The appeals were filed, the Alabama Supreme Court issued indefinite stay of executions and a much more serious legal battle began when The National Association for the Advancement of Colored People (NAACP) and the Communist Party USA took an interest in the Scottsboro case. The party convinced boy’s parents to accept the legal help of the International Labor Defense, party’s legal arm, in further proceedings. We can only speculate if the NAACP itself could have been a better choice. As it happened, the Scottsboro Case, originally a part of a racial struggle became also a part in political power play. The medial and political coverage of the case provides an early example of a divisive info-war, with progressive and conservative forces actively trying to influence trends in public opinion and to persuade the public to take specific point of view.

The Artists

“Scottsboro Alabama: A Story in Linoleum Cuts by Lin Shi Khan and Tony Perez”, published in Seattle, in 1935, was one of the first and most powerful graphic narratives of the story. According to editors of the 2002 NYU reprinted version, Tony Perez was probably a printmaker, since a print maker by this name has been active in Seattle area until mid-1960s. Literally nothing is known about co-author, Lin Shi Khan. Dora Apfel, a professor of art history at the Wayne State College, Detroit, in her very informative work “Imagery of Lynching: Black Men, White Women, and the Mob” (Rutgers University Press, 2004), identifies Lin Shi Khan as “a Japanese artist”. Unfortunately, with no reference given, the source of this information remains unknown, and the identification is unusual from the socio-linguistic point of view. Both Chinese and Japanese names are written in Chinese characters (sometimes slightly modified in Japanese version), but they are vocalized in a very different way - according to different rules of both languages. Lin Shi Khan is a romanized version of distinctly Chinese pronunciation. In Japan, Chinese names, without exception, have to undergo Japanization; for example, the name “Mao Zedong” is pronounced “Mo-Takuto” in Japanese. Lin Shi Khan had chosen the Chinese pronunciation of his name, stressing his Chinese nationality.

Interestingly, while “Lin Shi” is a popular name everywhere in China, Khan is a name of Mongolian origin (know better in its early form as a tribe’s chief title) and within Chinese population is popular mostly among the Manchurian – Jurchen people in Northeast China. In 1932, when Japan created the puppet state of Manchukuo and started the de facto occupation of Manchuria, many people had to fled their homeland, running away from slave labor or/and political persecution. Was Lin Shi Khan, an artist, one of them? Right now, the name is the only clue, but it may be a possible direction for future research.

The Art of Scottsboro Prints

“Scottsboro Alabama: A Story in Linoleum Cuts” is basically a linocut novel, a variation upon a wordless woodcut novel, a relatively new genre in the 1930’s, and one of the predecessors of later comic books.

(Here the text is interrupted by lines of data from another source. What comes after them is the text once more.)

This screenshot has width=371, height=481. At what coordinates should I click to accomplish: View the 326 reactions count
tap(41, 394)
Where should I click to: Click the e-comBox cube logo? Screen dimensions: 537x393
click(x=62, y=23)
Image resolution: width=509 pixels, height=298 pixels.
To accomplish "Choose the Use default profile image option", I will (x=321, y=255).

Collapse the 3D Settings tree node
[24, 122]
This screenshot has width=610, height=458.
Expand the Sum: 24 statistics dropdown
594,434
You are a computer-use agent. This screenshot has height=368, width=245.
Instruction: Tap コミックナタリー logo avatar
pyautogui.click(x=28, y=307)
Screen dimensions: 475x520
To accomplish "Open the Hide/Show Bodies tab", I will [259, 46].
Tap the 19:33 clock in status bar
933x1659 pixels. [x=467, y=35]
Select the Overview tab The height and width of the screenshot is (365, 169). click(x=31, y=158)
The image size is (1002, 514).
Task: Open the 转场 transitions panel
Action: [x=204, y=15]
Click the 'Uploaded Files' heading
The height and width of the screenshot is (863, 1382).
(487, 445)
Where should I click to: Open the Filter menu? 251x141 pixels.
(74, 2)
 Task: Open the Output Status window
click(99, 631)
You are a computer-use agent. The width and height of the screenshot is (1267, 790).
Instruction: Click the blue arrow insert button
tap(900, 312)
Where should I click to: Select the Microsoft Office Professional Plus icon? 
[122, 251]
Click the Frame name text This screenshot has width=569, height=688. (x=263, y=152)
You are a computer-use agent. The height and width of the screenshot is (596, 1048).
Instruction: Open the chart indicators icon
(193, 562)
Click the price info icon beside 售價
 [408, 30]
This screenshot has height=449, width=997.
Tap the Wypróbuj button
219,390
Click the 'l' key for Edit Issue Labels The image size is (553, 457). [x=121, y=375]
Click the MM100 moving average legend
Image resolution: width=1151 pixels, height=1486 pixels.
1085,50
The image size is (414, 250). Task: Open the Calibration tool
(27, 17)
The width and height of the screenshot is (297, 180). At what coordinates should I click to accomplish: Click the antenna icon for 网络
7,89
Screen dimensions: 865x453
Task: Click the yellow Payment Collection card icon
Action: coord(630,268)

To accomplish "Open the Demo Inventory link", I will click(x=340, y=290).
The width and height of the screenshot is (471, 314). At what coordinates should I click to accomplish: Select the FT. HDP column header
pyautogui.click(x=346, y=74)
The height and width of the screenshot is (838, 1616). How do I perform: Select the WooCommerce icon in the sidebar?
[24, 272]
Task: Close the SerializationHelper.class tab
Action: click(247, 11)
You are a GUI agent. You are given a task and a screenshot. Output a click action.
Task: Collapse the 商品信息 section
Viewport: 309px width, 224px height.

The most prominent author of woodcut novels of the time was Lynn Ward, the “grandfather of American graphic novel”. Despite similar genre, the difference between Khan’s Scottsboro prints and any example of Ward’s woodcut novels is striking. Both represent very different artistic traditions. Ward was a student of a German artist, Hans Alexander “Theodore” Mueller, a well known teacher of wood engraving at the National Academy of Graphic Arts and Bookmaking in Leipzig; an art teacher by profession, and an author of the classic “Woodcuts and Wood Engravings”. Just like in Mueller’s art, in Ward's novels the influences of German expressionism are toned down and filtered by carefully laid-out structure; a viewer can trace there influences of surrealism mixed with a slight neo-academic flavor (possibly related to Mueller). Ward carefully designs his composition along sophisticated perspective, often strikingly exaggerated and accentuated with strong contrast of light and shadow and purposely distorted to match the imagery of familiar, but at the same time disturbingly unreal world. Elements of Ward's artistic concepts even though modified, dominated the mainstream graphic novels of later years. The technique that

Lin Shi Khan shares with Ward is the strong contrast of light and dark forms. Contrary to Ward's phantasmagoric universe, Khan's images represent a very real world in as straightforward manner as only possibly. Ostensibly “accidental”, unpolished composition, simple, powerful crude forms, resembling folk art, everything seems much closer to German expressionism and Russian revolutionary experiments with futurism, both depicting social conflict. In fact, the very words the MoMA curator wrote about German expressionism, could be said about Lin Shi Khan and Perez work: “starkly simplified woodcuts capitalize on the medium's potential for bold, flat patterns and rough hewn effects”. At the same time, Khan carefully maintains a dynamic balance of forms and colors, a technique present in various artistic styles but typical for East Asian woodblock prints, from China to Japan. Lin Shi Khan's simplification of forms and dynamism of his composition express a powerful social message; the linocut novel defends the Scottsboro Boys and condemns their persecutors through artistic presentation of facts.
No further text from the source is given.